Quote the lines from the one containing "Task: Click the Refresh connections icon" up to and including the one containing "coord(593,338)", keeping them unchanged. Leave the pictures out of your answer.

(Entries pointing to words and elements)
/---
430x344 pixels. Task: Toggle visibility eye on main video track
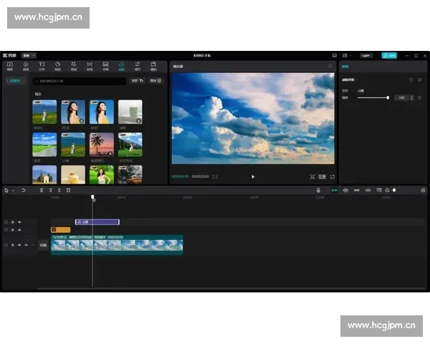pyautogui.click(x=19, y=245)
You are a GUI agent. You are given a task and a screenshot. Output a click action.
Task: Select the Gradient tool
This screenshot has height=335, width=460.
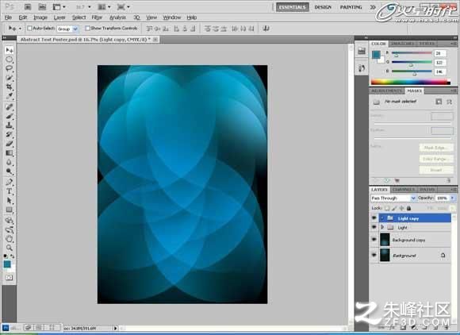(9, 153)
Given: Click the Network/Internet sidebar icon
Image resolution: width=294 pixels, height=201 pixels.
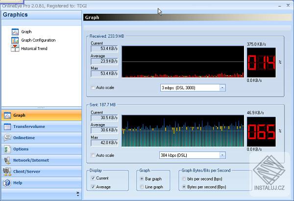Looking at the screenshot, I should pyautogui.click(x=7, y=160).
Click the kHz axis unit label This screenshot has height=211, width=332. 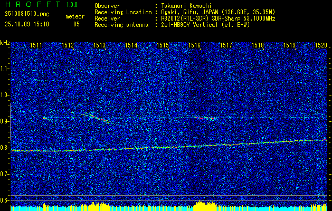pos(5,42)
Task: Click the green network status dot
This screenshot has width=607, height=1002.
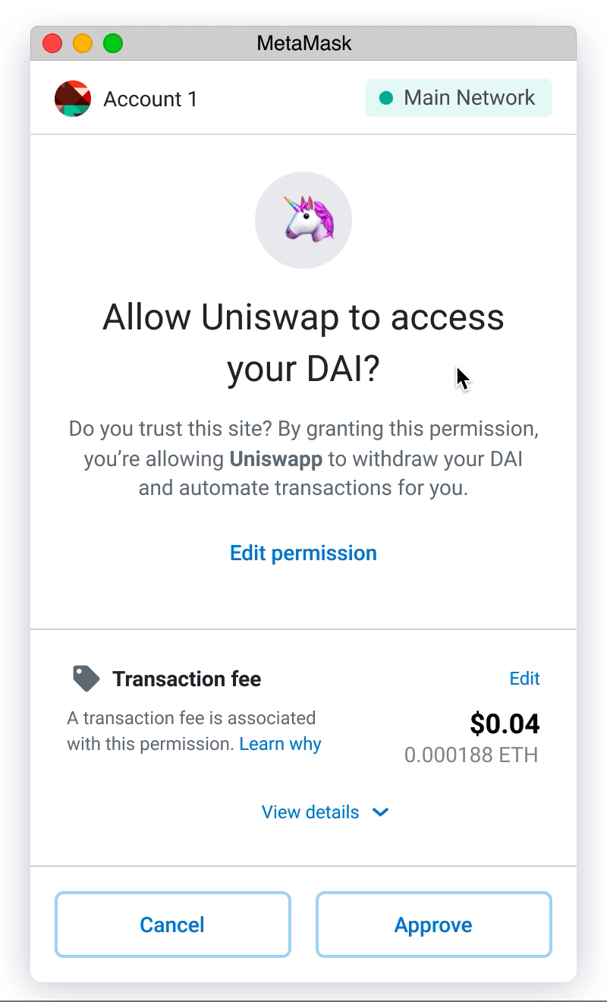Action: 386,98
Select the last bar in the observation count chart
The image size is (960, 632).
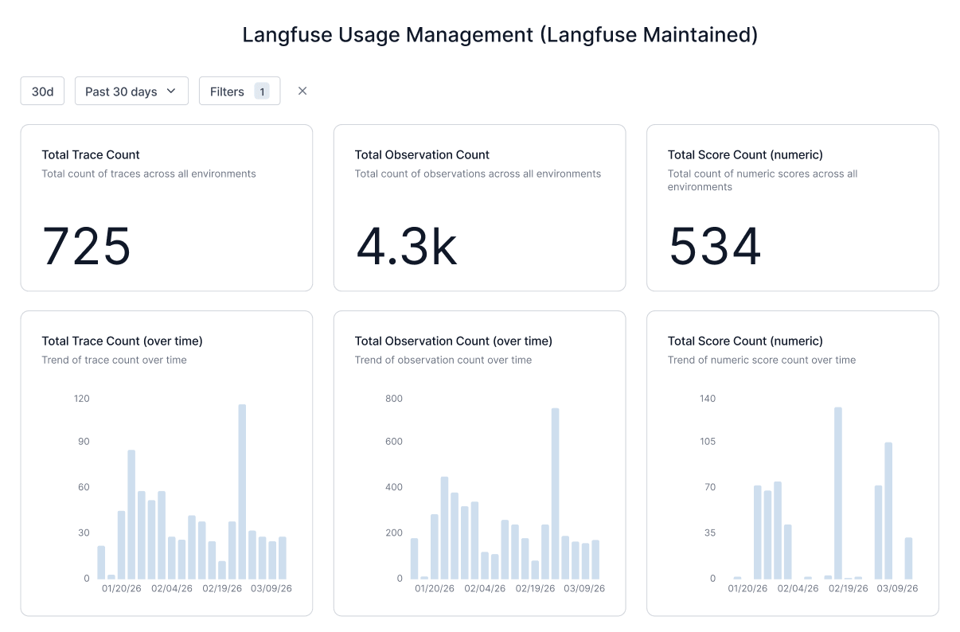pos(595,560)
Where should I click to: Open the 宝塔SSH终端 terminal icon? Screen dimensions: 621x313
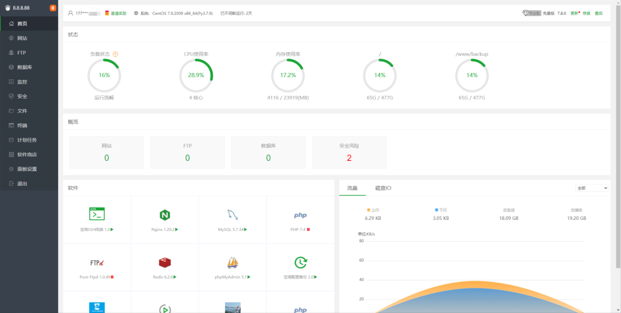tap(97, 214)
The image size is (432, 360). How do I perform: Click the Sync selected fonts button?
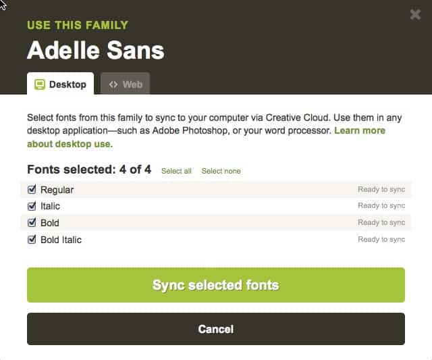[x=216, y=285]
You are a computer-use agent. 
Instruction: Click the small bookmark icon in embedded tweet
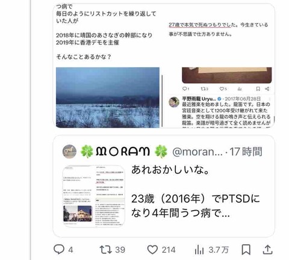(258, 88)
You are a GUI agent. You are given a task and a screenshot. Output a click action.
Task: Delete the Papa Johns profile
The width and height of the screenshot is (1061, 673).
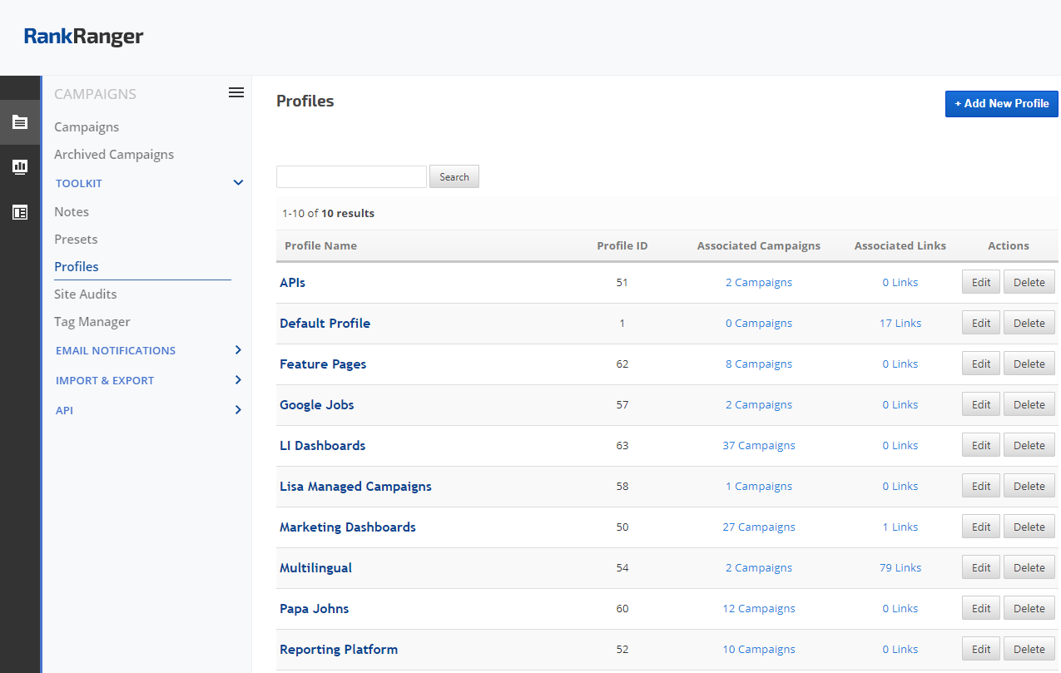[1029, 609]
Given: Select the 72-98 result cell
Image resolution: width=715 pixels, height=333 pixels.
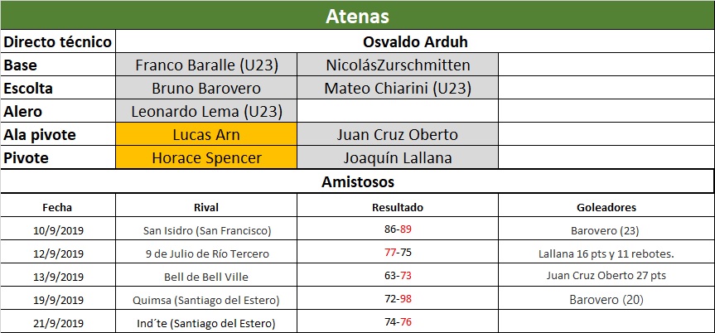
\---
/---
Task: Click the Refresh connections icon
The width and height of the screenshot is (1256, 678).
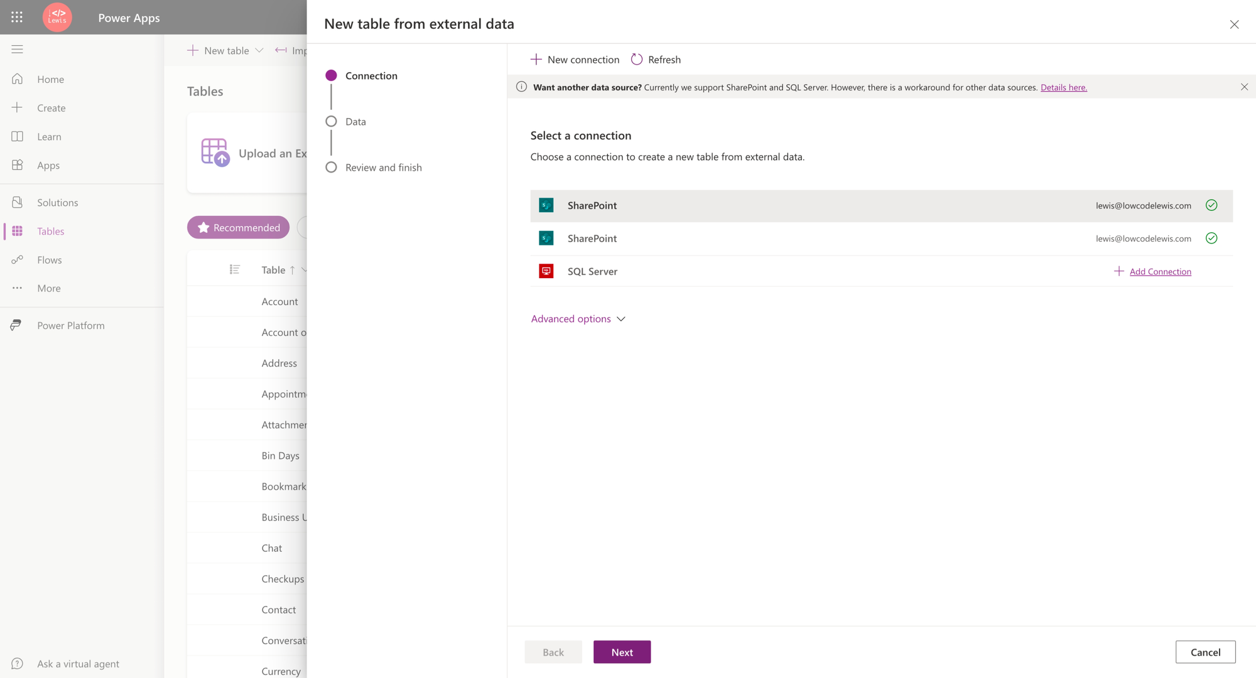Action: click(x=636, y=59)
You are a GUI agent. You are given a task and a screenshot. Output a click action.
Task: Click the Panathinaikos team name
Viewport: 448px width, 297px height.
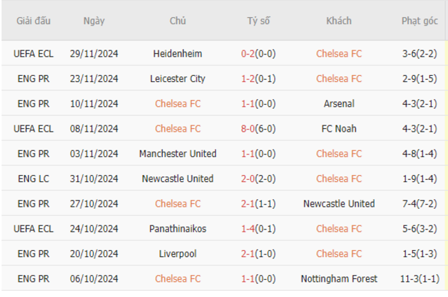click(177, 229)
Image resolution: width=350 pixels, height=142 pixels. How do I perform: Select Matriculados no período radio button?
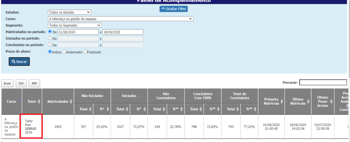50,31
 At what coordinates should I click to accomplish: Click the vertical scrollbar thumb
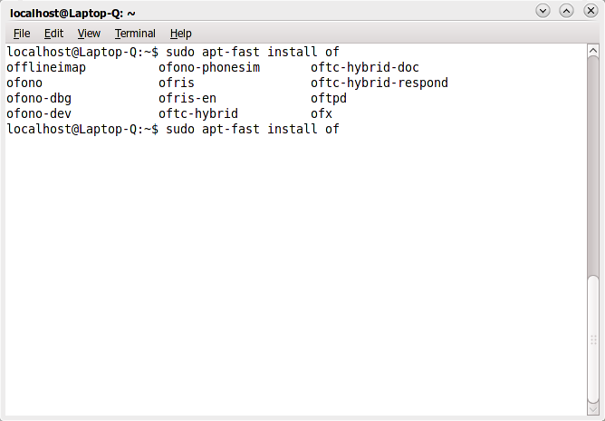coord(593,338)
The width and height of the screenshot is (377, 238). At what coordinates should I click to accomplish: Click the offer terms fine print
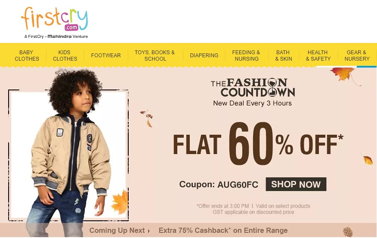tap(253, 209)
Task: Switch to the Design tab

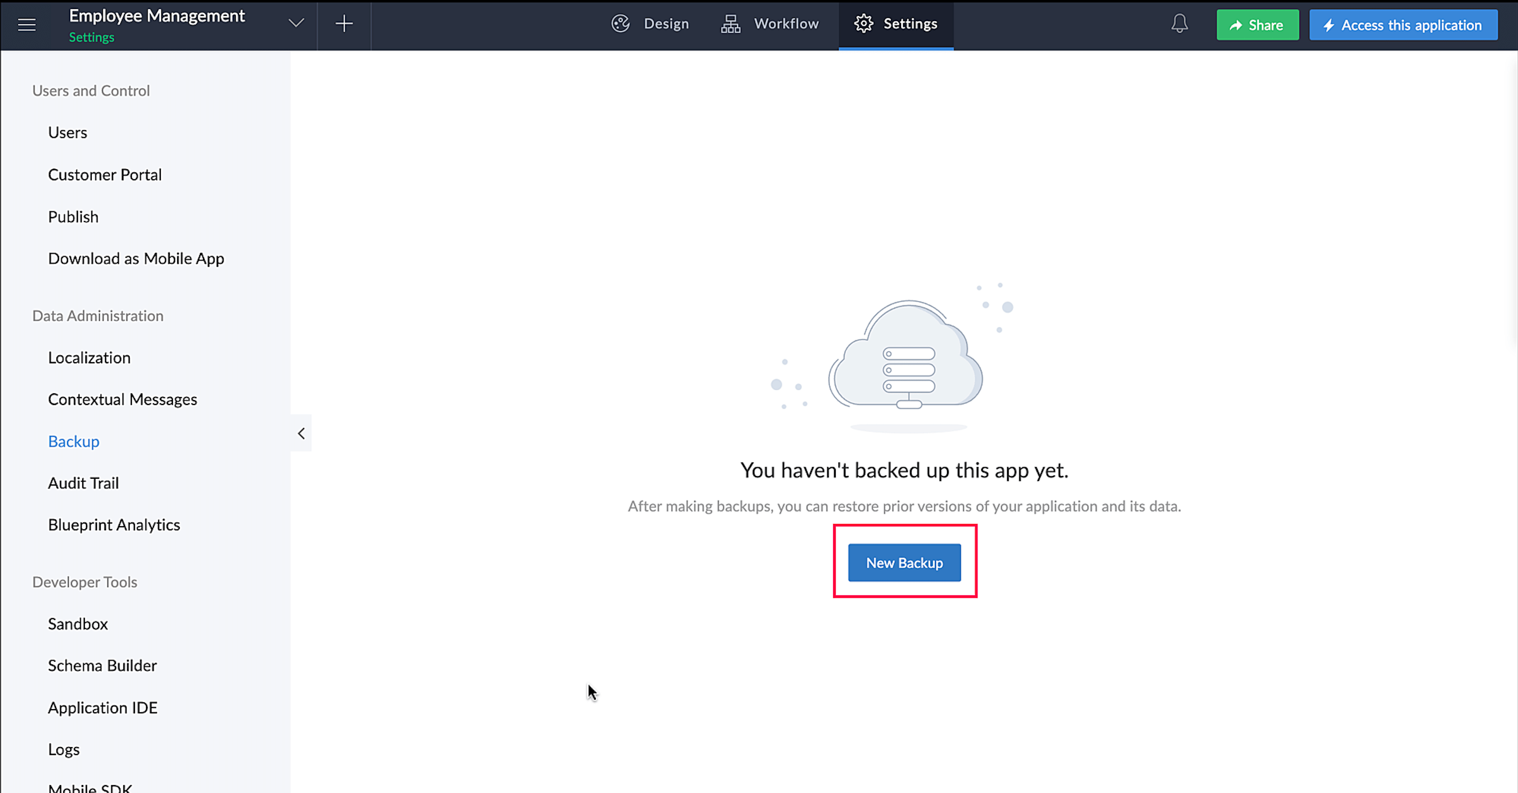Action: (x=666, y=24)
\---
FINISHED EXERCISE:
Task: Click the Refresh connections icon
The width and height of the screenshot is (1256, 678).
Action: click(x=636, y=59)
You are a GUI agent. You are given a task and a screenshot. Output a click action.
Task: Click the Panathinaikos team name
Viewport: 448px width, 297px height.
click(177, 229)
Image resolution: width=350 pixels, height=142 pixels. How do I perform: Select Matriculados no período radio button?
50,31
 At what coordinates should I click to accomplish: Click the vertical scrollbar thumb
coord(593,338)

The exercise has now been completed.